Audio file formats can get really confusing, really fast. There are a lot of them, with different characteristics, and different qualities, so let’s take a look at them.
We’ll kick things off with the basics – what is an audio file format?
An audio file format is a format that stores digital audio data on your computer. It comes with a bit layout, known as an audio coding format, which can be compressed or uncompressed.
With compression, you have lossy and lossless compression, but we’ll get to those in a minute.
The data contained in the audio file format can be a raw bitstream, but commonly, it’s embedded in an audio data format that has a defined storage layer.
Each audio file you can listen to is stored in one of the many audio file formats – you have WAV, FLAC, MP3, Vorbis, WMA, ALAC, AIFF, PCM, and a lot more.

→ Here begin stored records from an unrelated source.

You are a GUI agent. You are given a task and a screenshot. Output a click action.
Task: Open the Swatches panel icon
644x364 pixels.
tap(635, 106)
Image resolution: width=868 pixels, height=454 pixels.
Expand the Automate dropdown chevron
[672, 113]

How does the format impact sound quality?
While a lot of people would think that the sound format itself can in no way impact sound quality, that’s a mistake. To explain this a bit further, let’s take a look at the “flagship” CD audio quality.

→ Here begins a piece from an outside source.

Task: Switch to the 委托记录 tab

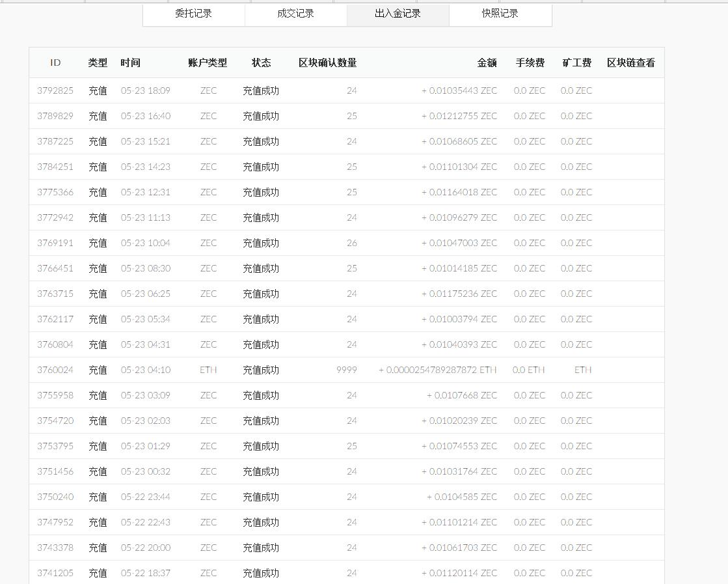Action: click(x=193, y=14)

When you store audio on a CD, a technique known as Pulse Code Modulation is used, or PCM. With PCM, you have snapshots of the amplitude of an audio waveform, which are measured t regular, specific time intervals.
The CD format has 44,100 such measurements per second, which makes the sample rate 44.1kHz.
Here is where the Nyquist Theorem comes in, which states that a PCM digital audio system’s high-frequency limit must have a sample rate that’s at least double the highest frequency.
Therefore, the 44.1kHz sample rate we just spoke about can theoretically store frequencies that are a touch above 20kHz, which is the upper limit of the best human hearing.
Then, we come to the word length – which is the 16 binary digits used to represent each measurement’s sample. The greater the word length, the greater the dynamic range you can capture.
For example, audio CDs use a 16-bit word length, which gets you a theoretical signal-to-noise ratio of 93dB. Each increase of around 9dB equates to a perceived doubling of the volume.
Therefore, even though the dynamic range of CD-quality audio is pretty good, it falls short of the 140dB capability the human ear has.
Just to further put this into context, PCM data, which is a raw, uncompressed format, in professional environments uses 24-bit word lengths, which means you get a theoretical 141dB signal-to-noise ratio and a sample rate of 192kHz.
That PCM data is usually stored as a WAV or AIFF file, two formats we’ll talk about later, but both of them tend to be rather large and they take up a lot of space. And then we also have the other, compressed formats, which can be either lossy or lossless.
The lossy formats, which we will get to in a moment, are perceptual audio encoding formats. Assumptions are made as to what we can and can’t hear, in different contexts, and what we can’t hear is “lost” to reduce the file size.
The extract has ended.